Low and middle income
countries have higher road traffic
fatality rates (21.5 and 19.5 per
100,000 population, respectively)
than high-income countries (10.3
per 100,000). Over 90% of the
world’s fatalities on the roads occur
in low-income and middle-income
countries, which have only 48%
of the world’s registered vehicles.
In higher-income countries, road traffic accidents are already among the top ten leading causes of disease burden as measured in DALYs (disability-adjusted life years). In less developed countries, road traffic accidents were the most significant cause of injuries, ranking eleventh among the most important causes of lost years of healthy life. According to a World Health Organization/World Bank report "The Global Burden of Disease", deaths from non-communicable diseases are expected to climb from 28.1 million a year in 1990 to 49.7 million by 2020 - an increase in absolute numbers of 77%. Traffic accidents are the main cause of this rise.

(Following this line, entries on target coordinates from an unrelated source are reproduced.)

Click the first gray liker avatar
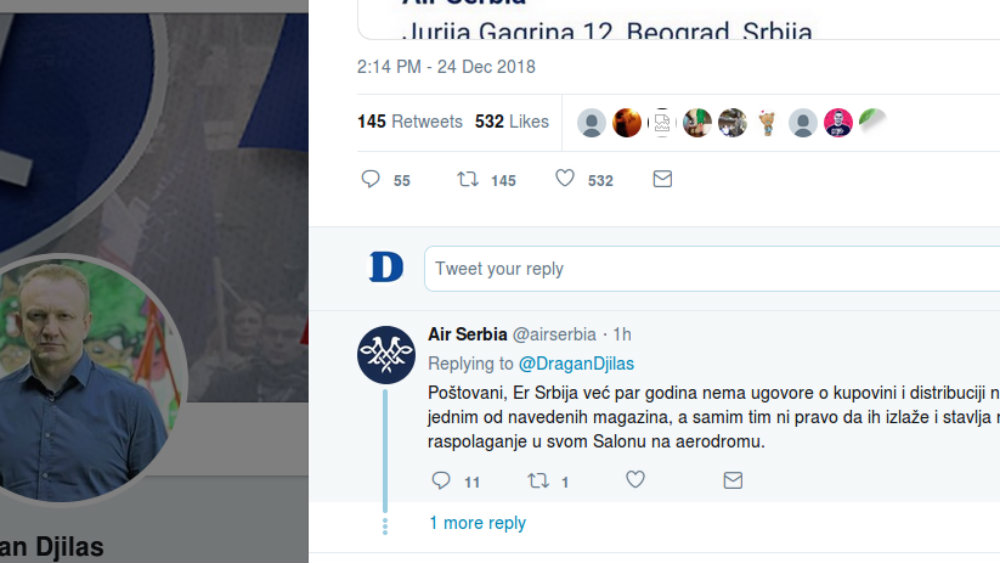 [592, 123]
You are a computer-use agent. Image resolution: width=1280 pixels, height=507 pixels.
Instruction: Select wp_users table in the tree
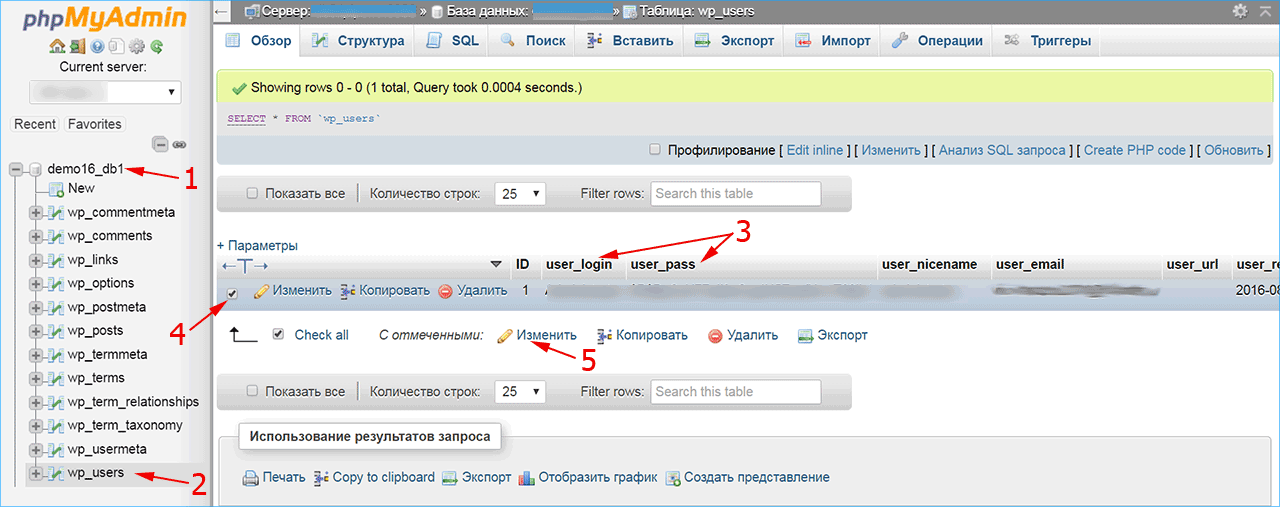pos(96,472)
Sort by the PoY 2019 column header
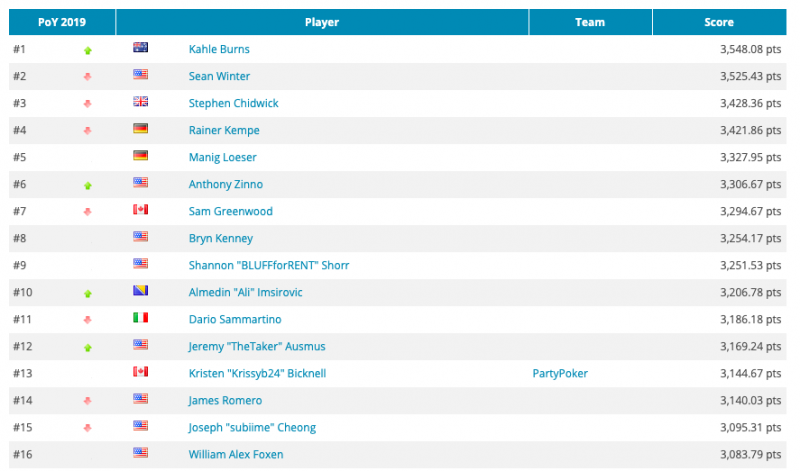This screenshot has height=471, width=800. click(62, 22)
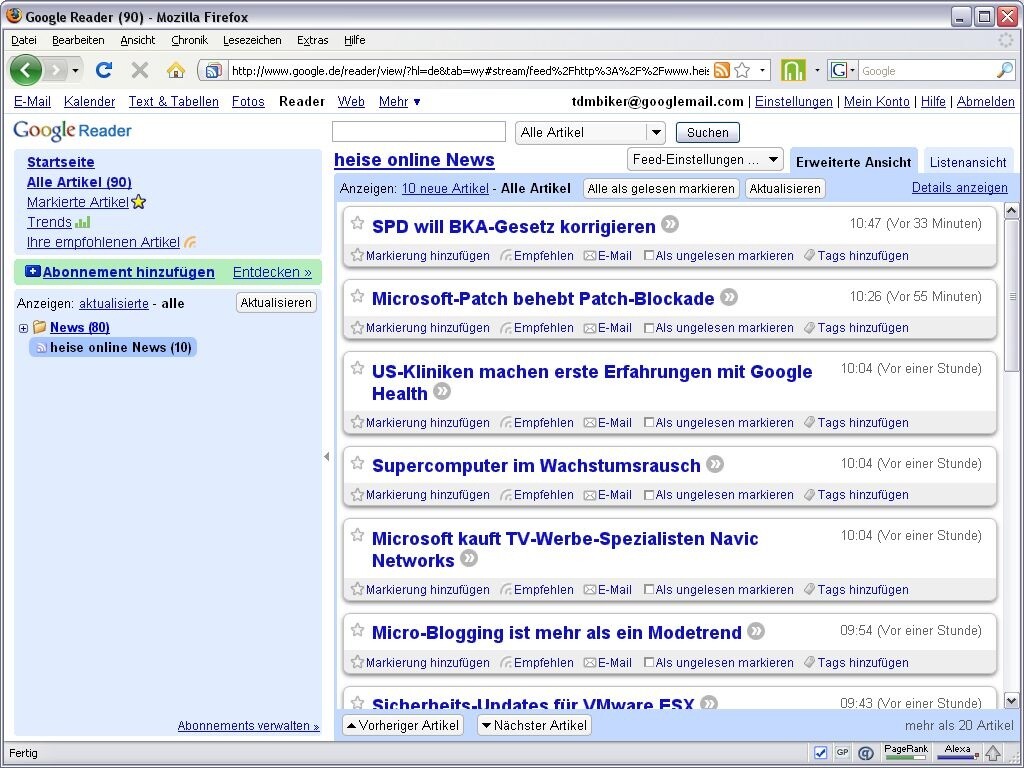Reload the page with the refresh icon

[x=104, y=70]
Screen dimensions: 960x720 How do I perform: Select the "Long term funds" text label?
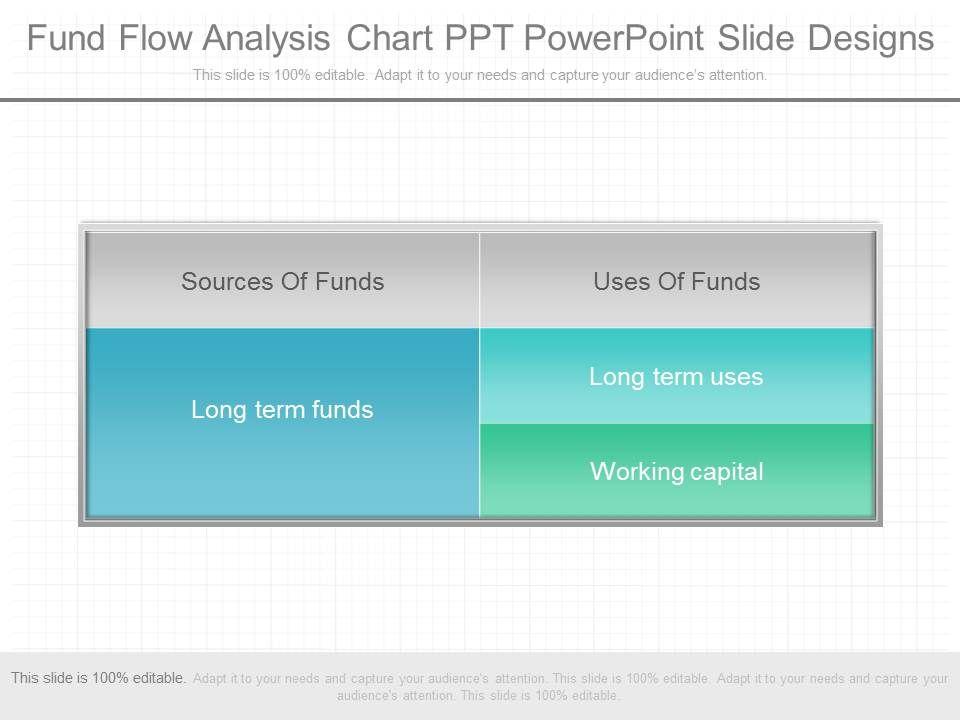[283, 409]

Road traffic injuries are expected to take third place in the rank order of disease burden by the year 2020.
In the United States, if you are in the 5- to 24-year-old age group, you have a much greater chance of dying in a motor vehicle crash than dying from homicide, suicide, a fall, cancer, or heart disease. The death toll on U.S. highways makes driving the number one cause of death and injury for young people ages 5 to 27. Alcohol and other drugs create a serious highway safety problem among the general driving population in the United States. The National Highway Traffic Safety Administration (NHTSA) estimates that drugs are used by approximately 10 to 22 percent of drivers involved in crashes, often in combination with alcohol.
Almost half of those who die in road traffic crashes are pedestrians cyclists or users of moterized two wheeled vehicles - collectively known as "vulnerable road users" - this proportion is higher in the poorer economies of the world.